CROSSTRAX!
One man’s view about the
things that really matter….
This Issue:
A lonely bush girl and the great cataclysm
or,
Looking for Jesus’ return.
When I was a boy, I used to be fascinated by some of the stories that my maternal Grandparents told me about their childhood days out in the Aussie bush, or the ‘back country’ as they called it. Grandfather or ‘Pa’ as we called him grew up in the central west not far from the town of Blayney, did farm work and later became a miner and a prospector in his spare time. Grandmother or ‘Gran’ had spent her early years down in the far south west of NSW living a rather nomadic life. Her father John Jones was a Government surveyor and was employed to survey and lay out places where the government thought that towns should later go.
This story concerns the time when John was surveying the area around Carrathool and Booligal in about 1876 – 82. This whole area was first explored by Europeans in 1817 some 60 years previously, by the NSW Surveyor General and explorer John Oxley. In Booligal today is a memorial to Oxley which is a replica of a theodolite such as my Great Grandfather would have used.
But in 1876 it was still very sparely populated except by some of the local indigenous people… and rabbits! Settlers and selectors were arriving in small numbers and the government decided that there should be towns, laid out in an orderly fashion, roads – properly formed so that settlers might know the boundaries of their properties, and even future railways.
Now Booligal and a nearby property called ‘Hells Gate’ has been satirised by the late ‘Banjo’ Paterson in his poem ‘Hay, Hell and Booligal’. Booligal, then and now is a remote, isolated locality. Paterson’s poem compares Booligal unfavourably with the nearby town of Hay and even Hell, recounting a litany of problems with the town—heat, sand, dust, flies, rabbits, mosquitos, snakes and drought—with humorous intent. “Hell” may also refer to a nearby property called “Hell’s Gate”. The Oxford Literary Guide to Australia places “Hell” at nearby One Tree, on the stock route between Hay on the Murrumbidgee River and Booligal on the Lachlan River. The name ‘Booligal’ is a word comes from a local Nari-nari Aboriginal language and means ‘a windy place’.
So much for the background.
This CROSSTRAX concerns some incidents from the life of my Grandmother (born 1872) when she was a little girl. The family, because of her father’s occupation, was always on the move and so they lived in (and around) a covered dray or wagon. It was a tough life for a little girl. She became the eldest of a number of 4 other children (all brothers) born to John and Caroline Jones.
I remember my grandmother telling me that when she was a little girl (this would have been before 1880) that because the family lived in the wagon and was constantly on the move, that she only had one toy. A little wax doll that had been hand painted, and which she loved dearly. It was her greatest treasure and delight. Like most little girls her dolly was her confidant and she would take all her troubles, sorrows and wishes to her dolly.
One toy! A wax doll. That was where the problems began. The great Hay plain in south western NSW gets very hot in spring, summer and for quite a while in autumn as well. In those days (1870’s) wax was wax and did not have the hardeners in it to make it withstand much heat.

TASKS TO CARRY OUT
a. In the bush-girl story, change "wagon" to "caravan" and give the text again between "This CROSSTRAX concerns" and "to her dolly.", inclusive.
b. Rewrite the paragraph of the bush-girl story that begins "This CROSSTRAX concerns some incidents" in shorter form while keeping its main facts.

RECORDED DATA
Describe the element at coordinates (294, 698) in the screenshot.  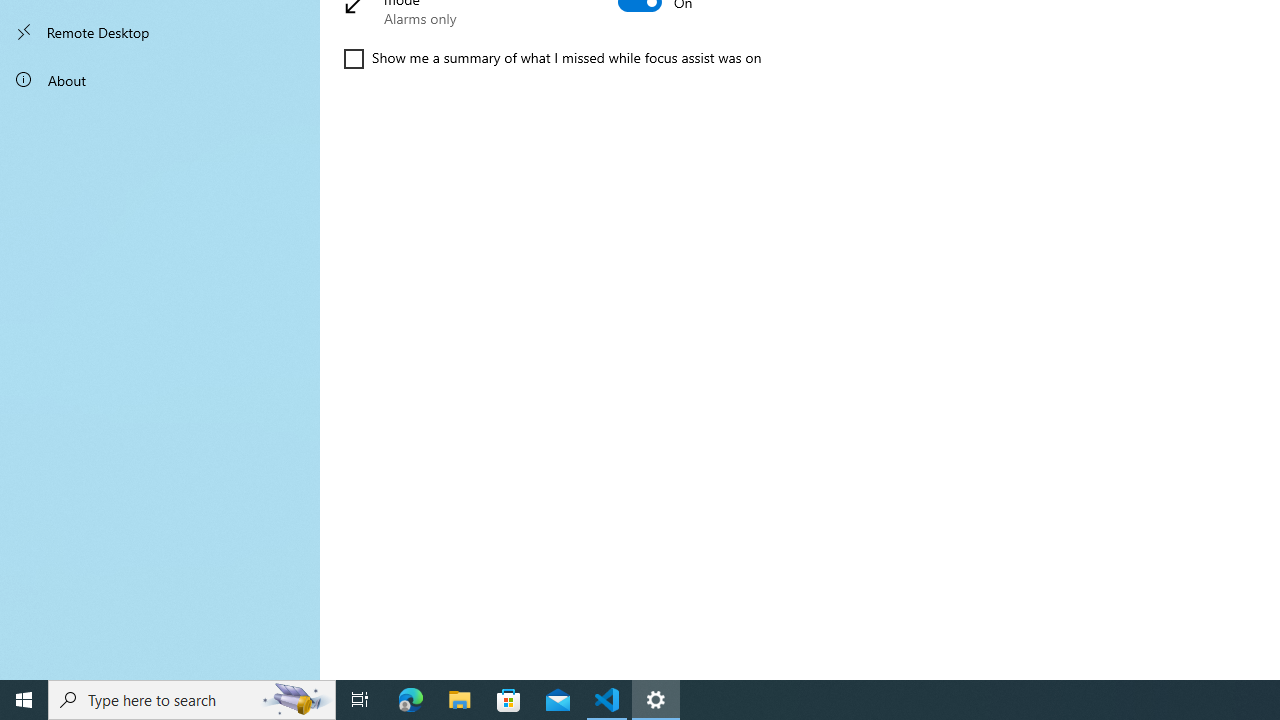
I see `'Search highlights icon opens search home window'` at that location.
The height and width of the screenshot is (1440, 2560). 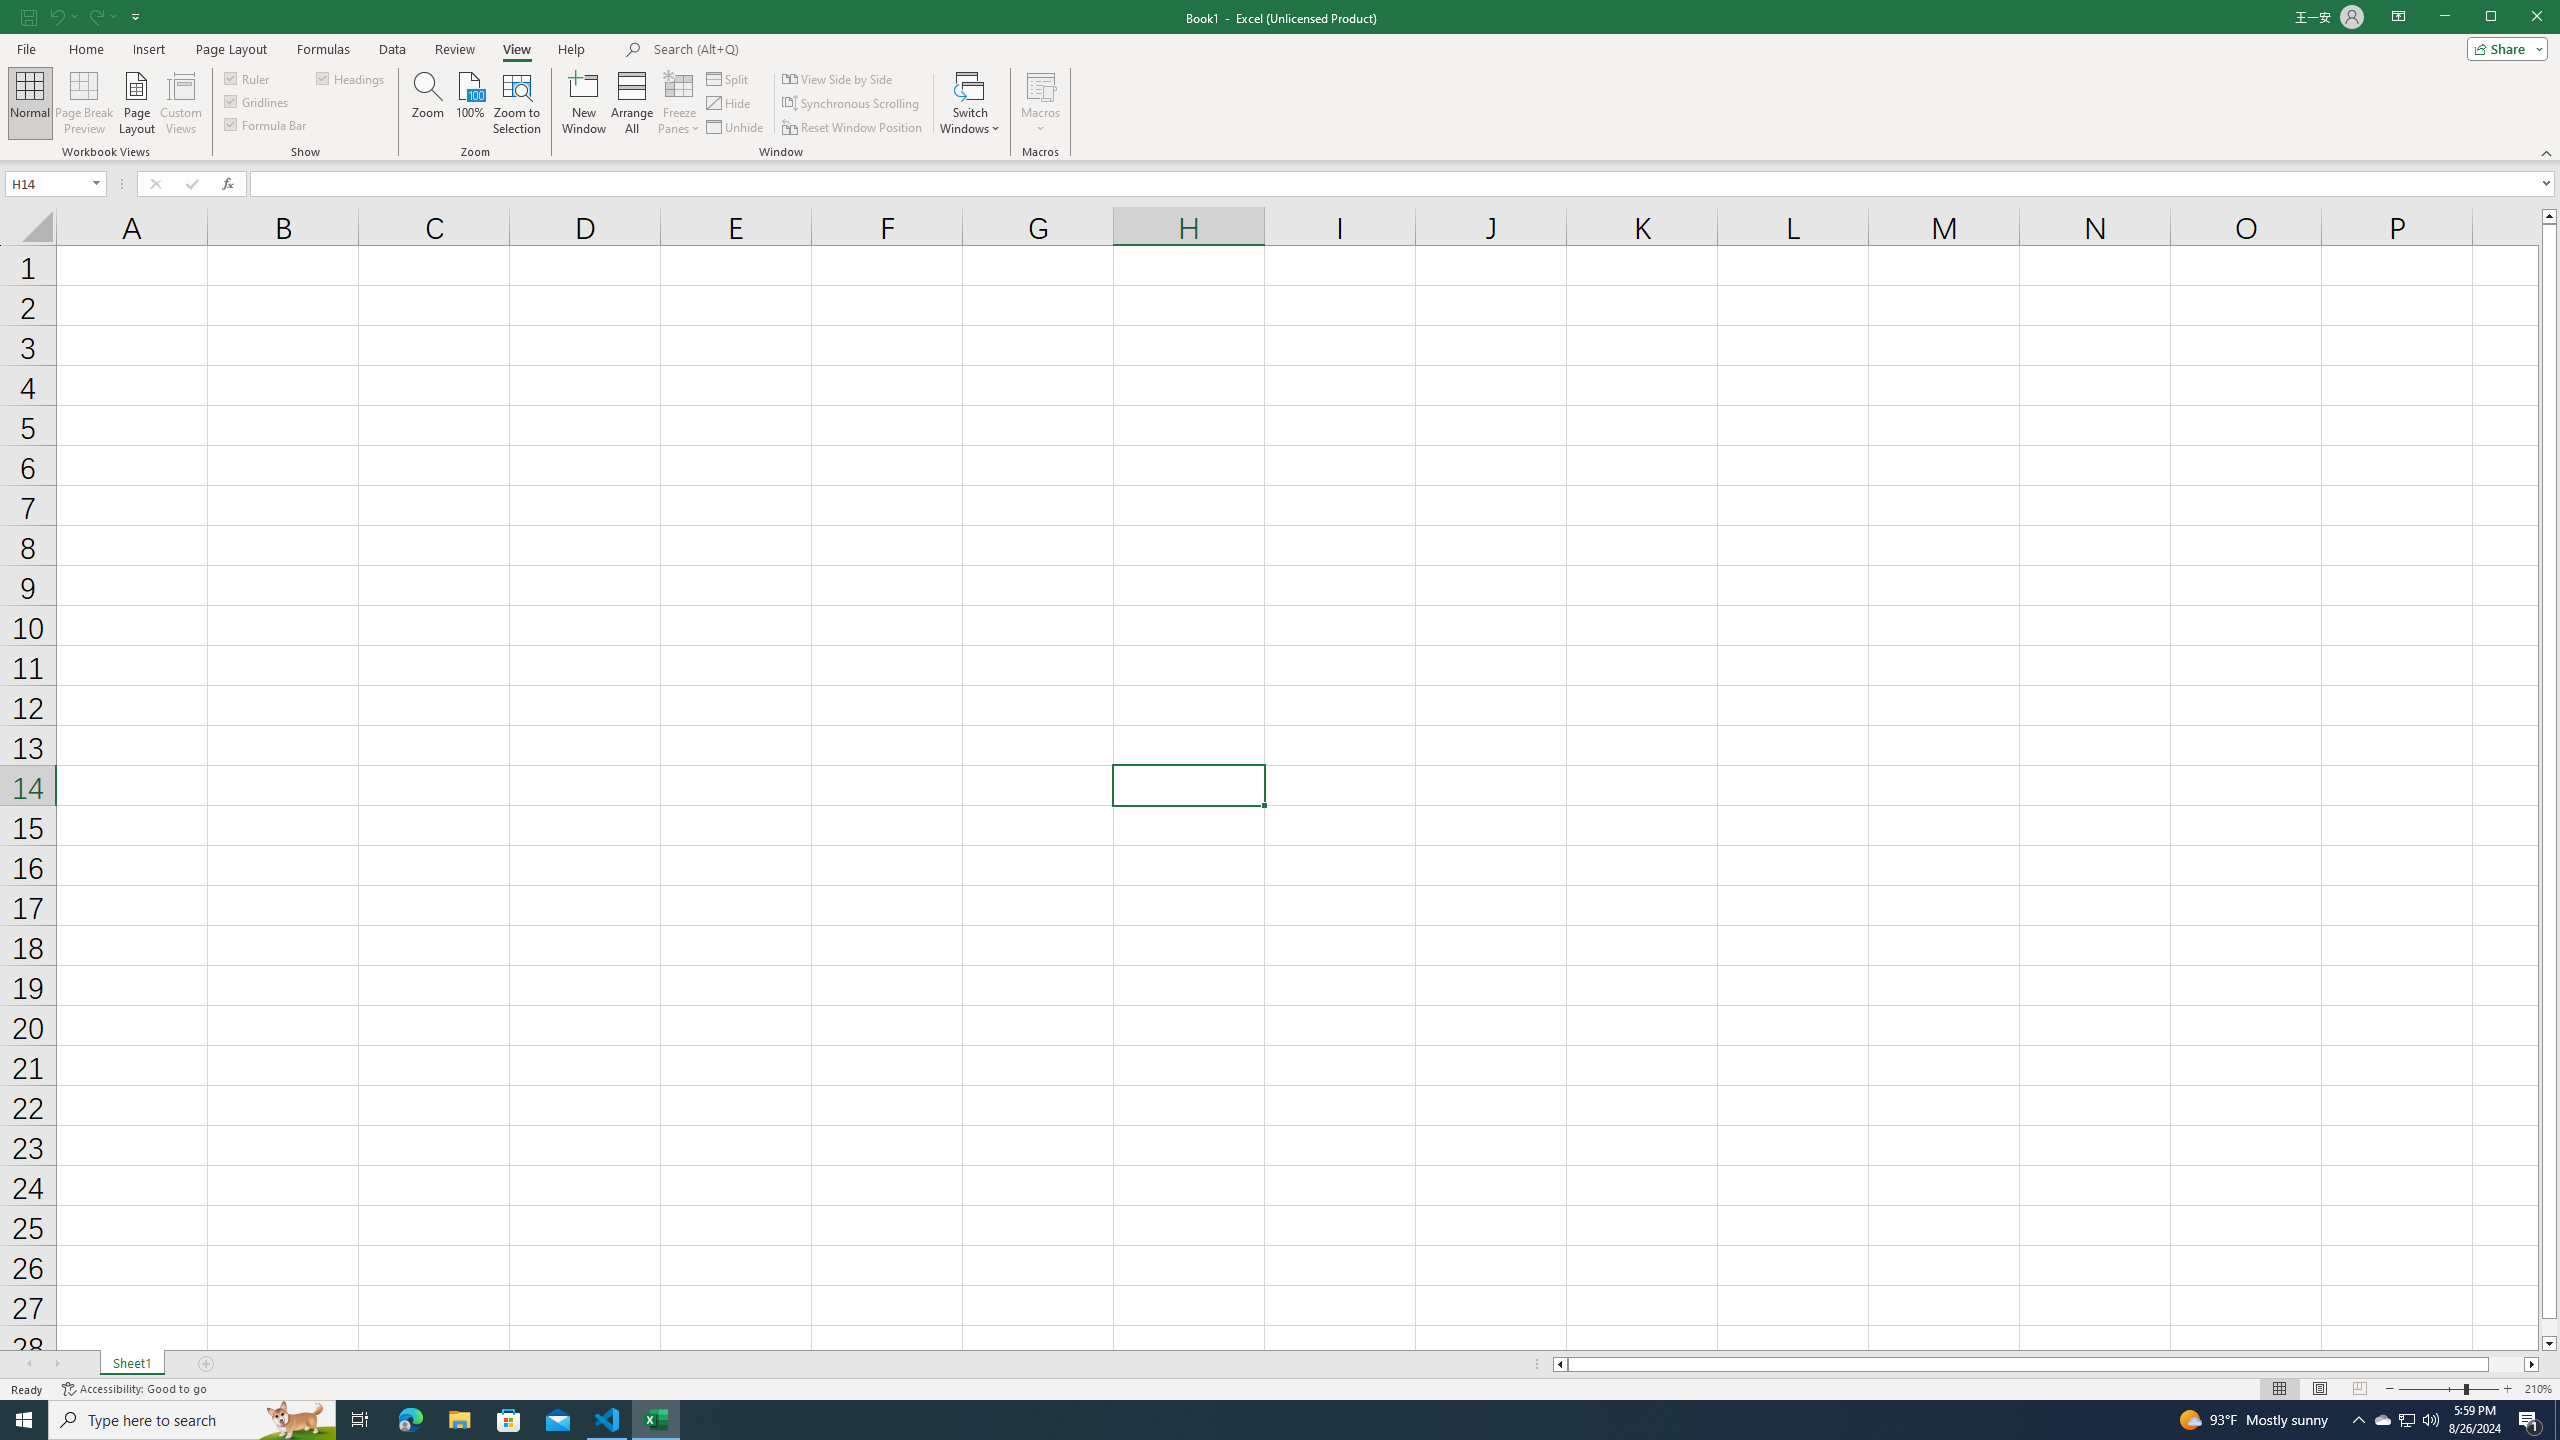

EXPECTED OUTPUTS
a.
This CROSSTRAX concerns some incidents from the life of my Grandmother (born 1872) when she was a little girl. The family, because of her father’s occupation, was always on the move and so they lived in (and around) a covered dray or caravan. It was a tough life for a little girl. She became the eldest of a number of 4 other children (all brothers) born to John and Caroline Jones.
I remember my grandmother telling me that when she was a little girl (this would have been before 1880) that because the family lived in the caravan and was constantly on the move, that she only had one toy. A little wax doll that had been hand painted, and which she loved dearly. It was her greatest treasure and delight. Like most little girls her dolly was her confidant and she would take all her troubles, sorrows and wishes to her dolly.

b. This piece covers incidents from the childhood of the writer's grandmother, born in 1872. Her father's work kept the family constantly moving, so they lived in and around a covered dray or wagon, a hard life for a little girl. She was the eldest of John and Caroline Jones's children, with four younger brothers.